Gore, A. V., K. A. Tomins, J. Iben, L. Ma, D. Castranova, A. E. Davis, A. Parkhurst A, W. R. Jeffery & B. M. Weinstein (2018): An epigenetic mechanism for cavefish eye degeneration. – Nature Ecology & Evolution 2(7): 1155-1160; DOI: 10.1038/s41559-018-0569-4.

Ein epigenetischer Mechanismus für die Augendegeneration bei Höhlenfischen.

Kodierende und nicht-kodierende Mutationen in der DNS sind signifikant an der phänotypischen Variabilität im Evolutionsverlauf beteiligt. Allerdings, bis heute ist nur wenig darüber bekannt wie die Epigenetik diese Prozesse beeinflusst. Obwohl frühere Studien identifiziert haben, wie die Gene – welche die Augenentwicklung steuern – auch in Beziehung stehen mit dem Verlust der Augen bei den augenlosen Phänotypen des blinden Pachón-Höhlenfischs, einer Morphe des Mexikanischen Tetras, Astyanax mexicanus, wurden bislang dafür keine inaktivierenden Mutationen bei diesen Genen gefunden.
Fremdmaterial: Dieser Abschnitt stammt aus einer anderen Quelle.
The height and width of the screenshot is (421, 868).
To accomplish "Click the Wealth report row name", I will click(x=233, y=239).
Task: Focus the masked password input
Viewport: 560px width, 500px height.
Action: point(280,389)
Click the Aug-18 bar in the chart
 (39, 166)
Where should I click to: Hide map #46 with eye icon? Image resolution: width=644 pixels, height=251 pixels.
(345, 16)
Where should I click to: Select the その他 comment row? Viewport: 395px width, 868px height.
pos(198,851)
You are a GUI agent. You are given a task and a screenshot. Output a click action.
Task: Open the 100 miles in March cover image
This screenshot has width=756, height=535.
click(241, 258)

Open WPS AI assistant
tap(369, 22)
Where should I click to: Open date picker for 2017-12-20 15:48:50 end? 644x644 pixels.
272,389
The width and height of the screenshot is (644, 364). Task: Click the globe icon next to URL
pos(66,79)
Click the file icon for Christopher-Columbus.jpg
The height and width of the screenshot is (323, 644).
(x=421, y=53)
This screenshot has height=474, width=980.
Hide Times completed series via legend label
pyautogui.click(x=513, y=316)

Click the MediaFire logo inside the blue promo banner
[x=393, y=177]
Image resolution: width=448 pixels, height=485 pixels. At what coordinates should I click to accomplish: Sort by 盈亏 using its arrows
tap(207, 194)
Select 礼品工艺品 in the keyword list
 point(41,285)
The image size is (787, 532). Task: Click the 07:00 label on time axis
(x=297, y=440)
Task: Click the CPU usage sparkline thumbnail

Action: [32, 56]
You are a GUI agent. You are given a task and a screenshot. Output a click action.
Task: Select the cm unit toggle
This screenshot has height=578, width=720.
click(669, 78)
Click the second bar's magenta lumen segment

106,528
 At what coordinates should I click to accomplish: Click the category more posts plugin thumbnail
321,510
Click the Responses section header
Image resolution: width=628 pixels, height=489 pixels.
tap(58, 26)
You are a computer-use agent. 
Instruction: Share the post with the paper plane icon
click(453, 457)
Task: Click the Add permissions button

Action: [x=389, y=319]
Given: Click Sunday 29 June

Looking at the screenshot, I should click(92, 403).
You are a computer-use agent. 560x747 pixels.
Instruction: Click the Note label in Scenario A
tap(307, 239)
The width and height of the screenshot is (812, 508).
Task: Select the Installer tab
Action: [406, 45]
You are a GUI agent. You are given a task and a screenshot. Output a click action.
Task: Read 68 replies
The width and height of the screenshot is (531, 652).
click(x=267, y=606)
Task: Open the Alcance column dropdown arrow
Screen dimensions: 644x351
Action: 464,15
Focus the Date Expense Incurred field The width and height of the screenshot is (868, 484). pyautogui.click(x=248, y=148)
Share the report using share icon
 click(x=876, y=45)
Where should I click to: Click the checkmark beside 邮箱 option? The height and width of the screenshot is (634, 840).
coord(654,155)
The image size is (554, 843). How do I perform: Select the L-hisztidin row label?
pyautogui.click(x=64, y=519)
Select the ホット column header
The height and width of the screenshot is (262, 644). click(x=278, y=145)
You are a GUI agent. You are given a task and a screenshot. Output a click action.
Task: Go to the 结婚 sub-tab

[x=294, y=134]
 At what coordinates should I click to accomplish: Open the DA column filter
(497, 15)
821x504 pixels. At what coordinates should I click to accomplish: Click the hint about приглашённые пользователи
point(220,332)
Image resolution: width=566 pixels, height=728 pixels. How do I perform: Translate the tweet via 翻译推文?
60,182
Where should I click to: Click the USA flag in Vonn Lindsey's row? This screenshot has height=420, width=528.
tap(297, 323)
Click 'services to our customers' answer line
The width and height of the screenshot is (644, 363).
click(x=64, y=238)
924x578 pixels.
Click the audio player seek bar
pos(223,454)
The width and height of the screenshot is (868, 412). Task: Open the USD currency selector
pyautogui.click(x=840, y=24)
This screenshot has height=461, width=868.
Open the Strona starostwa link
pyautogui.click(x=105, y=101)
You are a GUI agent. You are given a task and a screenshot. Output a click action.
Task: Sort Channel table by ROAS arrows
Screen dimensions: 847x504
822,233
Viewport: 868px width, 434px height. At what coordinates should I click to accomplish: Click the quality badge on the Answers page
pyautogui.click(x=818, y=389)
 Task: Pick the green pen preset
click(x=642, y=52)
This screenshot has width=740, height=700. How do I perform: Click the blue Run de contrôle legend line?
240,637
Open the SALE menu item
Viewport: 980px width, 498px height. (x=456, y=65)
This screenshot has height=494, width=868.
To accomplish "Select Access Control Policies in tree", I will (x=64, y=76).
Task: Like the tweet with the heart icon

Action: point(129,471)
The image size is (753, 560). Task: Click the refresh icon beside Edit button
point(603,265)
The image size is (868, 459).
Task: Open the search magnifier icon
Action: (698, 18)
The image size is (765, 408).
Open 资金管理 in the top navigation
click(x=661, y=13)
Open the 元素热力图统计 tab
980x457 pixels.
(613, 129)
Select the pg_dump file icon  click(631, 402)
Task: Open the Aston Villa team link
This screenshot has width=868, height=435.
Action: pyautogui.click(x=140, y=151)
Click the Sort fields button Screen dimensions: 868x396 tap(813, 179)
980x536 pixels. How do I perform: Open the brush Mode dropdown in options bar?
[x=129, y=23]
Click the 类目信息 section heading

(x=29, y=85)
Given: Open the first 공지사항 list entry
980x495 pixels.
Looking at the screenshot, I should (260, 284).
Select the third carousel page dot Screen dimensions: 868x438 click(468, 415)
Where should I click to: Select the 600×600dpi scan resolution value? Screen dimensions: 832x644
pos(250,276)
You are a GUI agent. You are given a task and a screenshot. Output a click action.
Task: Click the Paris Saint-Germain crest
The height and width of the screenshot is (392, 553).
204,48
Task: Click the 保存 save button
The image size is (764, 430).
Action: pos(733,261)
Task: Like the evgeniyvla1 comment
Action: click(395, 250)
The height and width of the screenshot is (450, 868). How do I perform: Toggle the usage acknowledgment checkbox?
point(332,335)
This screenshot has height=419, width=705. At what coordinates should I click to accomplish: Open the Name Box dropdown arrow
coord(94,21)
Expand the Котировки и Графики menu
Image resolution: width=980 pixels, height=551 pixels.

Hier zeigen wir, dass es stattdessen zu einer außerordentlich hohen epigenetischen DNS-Methylierung und Inaktivierung dieser Gene kommt und die deshalb die Augendegeneration bei den blinden, höhlenbewohnenden A. mexicanus einleiten. Indem wir parallele Analysen bei A. mexicanus aus Höhlen und denen die oberflächlich leben und diese Analysen auch für den Zebrafisch (Bärbling), Danio rerio, durchführten, konnten wir zeigen, dass allein die DNS-Methylierung diese für die Augenentwicklung spezifischen Gene unterdrückt und dadurch die generelle Augenentwicklung reguliert. Die davon am stärksten betroffenen und am deutlichsten hypermethylierten Gene die man bei dem Höhlenphänotyp findet, sind auch dafür bekannt, dass sie beim Menschen an Augenerkrankungen beteiligt sind. Letzteres legt nahe, dass die Funktion dieser Gene innerhalb des Stammbaums der Wirbeltiere erhalten geblieben ist. Unsere Ergebnisse zeigen, dass Veränderungen an Genen die auf DNS-Methylierung basieren die Genfunktion unterdrücken und somit einen Mechanismus zur phänotypischen Diversifizierung während der individuellen Entwicklung wie auch im Evolutionsverlauf darstellen.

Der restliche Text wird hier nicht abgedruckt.